In line with Coop in the original series, the Cooper who has infiltrated the life of Dougie Jones in The Return is responsive to the simple, almost invariably sweet, food that his wife, Janey-E (Naomi Watts), feeds him as she would a child. The new, temporary Coop doesn’t dream, but he is guided by a good intuition (a.k.a. the Black Lodge) that helps him dodge the traps that his now almost nonexistent rational logic would fail to discern. Finally, Coop is still pure at heart to the point of taking an embarrassingly innocent approach to heterosexual relationships, which leads him to engage in a disturbing sex scene with Janey-E without previously having shown signs of consent. This is, up to this point, the only sex scene the show will put Cooper through, as if the character had to be stripped of agency to support — and perhaps accidentally enjoy — this less-than-pure experience of adult physicality. Coop, however, renews along with his old sensory memories. Through the comical, aphasic demands for coffee of Coop-as-Dougie-Jones, the longtime viewer can satisfy their knowledge that, doppelgängers and mind-bending dimension-crossing aside, this is the “real” Coop, in essence. In fact, Cooper’s initial rediscovery of coffee in “Part 4,” and of cherry pie in “Part 11,” tease the audience’s longing to see Cooper restored to his true self while failing to produce a suitable “trigger” for his return. So Coop, for the most part of The Return is reduced to a sort of Faulknerian man-child, but with added magic: he may be slowed down, incapacitated, limited to the feel of simple emotions and easily satiated hungers, but he is never angered by this condition, or shown to have become selfish in this disposition. He is fully dependent on the care of others but also flourishes under this care, seemingly blind to danger but actually blessed by protective intuition, good reflexes (as when attacked by Ike the Spike, the hitman sent to kill him), and the unfaltering guidance of mysterious protective forces.
And yet in the episode aired a week before the two-part finale, the show got Cooper back. Indulging in this subversive timeline, Lynch forces his audience to experience the world of Twin Peaks — which now comprises many more locations than the town of Twin Peaks itself and many new characters that draw, more or less closely, on the original series — beyond or before its movement toward narrative resolution. The “spirit” of this irresponsible timeline occasionally crystalizes through the wide, innocent, experimental eyes of Cooper-as-Dougie-Jones.

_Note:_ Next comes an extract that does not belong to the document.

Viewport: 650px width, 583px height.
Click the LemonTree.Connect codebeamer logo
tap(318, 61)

Twin Peaks has always affected a great innocence over the way it managed time and the release of information, a process that always privileged environmental components such as food, nature, technology, weather, and time. As Michel Chion noted in the mid-1990s, Twin Peaks was the first television series where the characters were seen interrupting the action altogether to enjoy simple physical gratifications such as fresh air, the taste of a good cup of coffee with a slice of pie, a “notion of ease” that was so completely new to the time-tight world of television series. Lynch was famously forced by ABC to reveal the identity of Laura Palmer’s killer early on in Season Two out of concern for the general longing for narrative resolution, a move that went against Lynch and Mark Frost’s initial plan to let the murder plot recede to the background, while savoring all the minor sub-narratives of the various characters and the atmosphere, in a word, of the show. This decision, he realized immediately, would “kill” the show, and it did, at least for a time.

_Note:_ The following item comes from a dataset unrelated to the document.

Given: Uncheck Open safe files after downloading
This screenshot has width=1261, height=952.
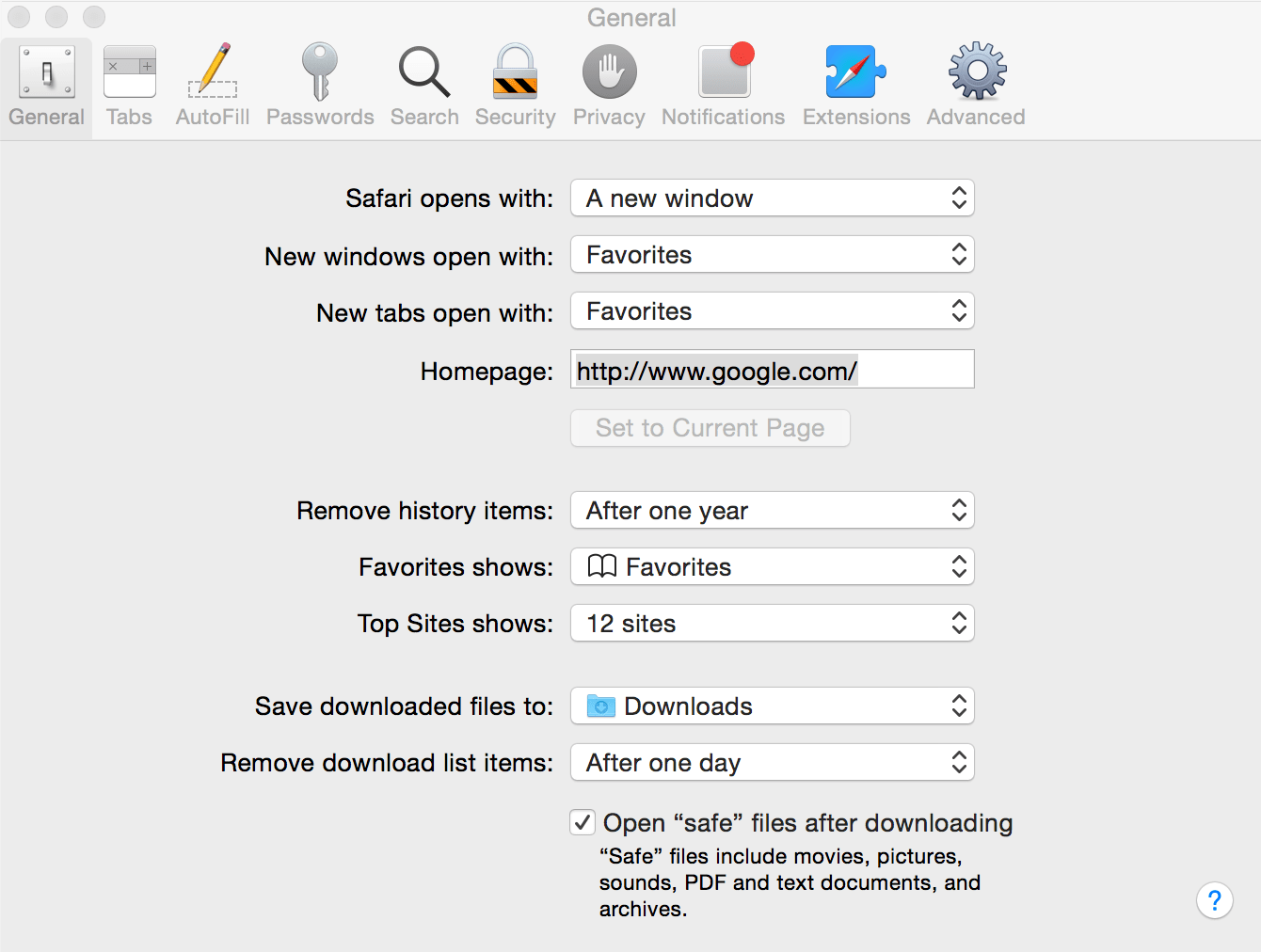Looking at the screenshot, I should (x=582, y=821).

The decision to make Fire Walk With Me in 1992 was, for Lynch, an opportunity to reexperience the world of the show, a universe that he had become obsessed with. Yet one of the reasons why the film was initially so badly received was that, due to new time constraints, the more light-hearted tone of the TV series had to be stripped away from the prequel narrative, leaving us with only the bleakest elements of the plot. It seems clear now that the show has taken complete liberty over the deliverance — and delivery — of Cooper, and therefore of time. It made the return of the hero not the beginning but almost the end of the Return’s plot and through this device, restored the show’s initial pace of suspended action, fruitful confusion, and slow, all-too-frequently pausing, dialogue. A bit like Gordon Cole’s deafness or Andy and Lucy’s heightened emotional sincerity, this is also a device to submit character interactions to a certain kind of experimental pace.
The extreme delay in restoring Cooper has enabled some of the greatest comedy the show has delivered yet, such as the gloriously incongruous casino scenes, the insurance company scenes in which Dougie behaves in a less-than-office-appropriate manner and gets away with it, and the desert rendezvous scene in which Dougie evades the Mitchum brothers’ plan to kill him by delivering them a $30 million check from his boss with a complementary cherry pie in a cardboard box. All of these scenes offer comically providential outcomes to seemingly desperate situations, deploying money and professional resources with a simplicity that only a child at play could come up with. Paradoxically then, the delayed recovery of Coop has enabled the return of the Twin Peaks spirit: a goofiness restored, rebooted. In Rodley’s book of interviews, to this day the most substantial collection of published words from the filmmaker, Lynch points out that he generally looks back to an era when filmmaking could take its time.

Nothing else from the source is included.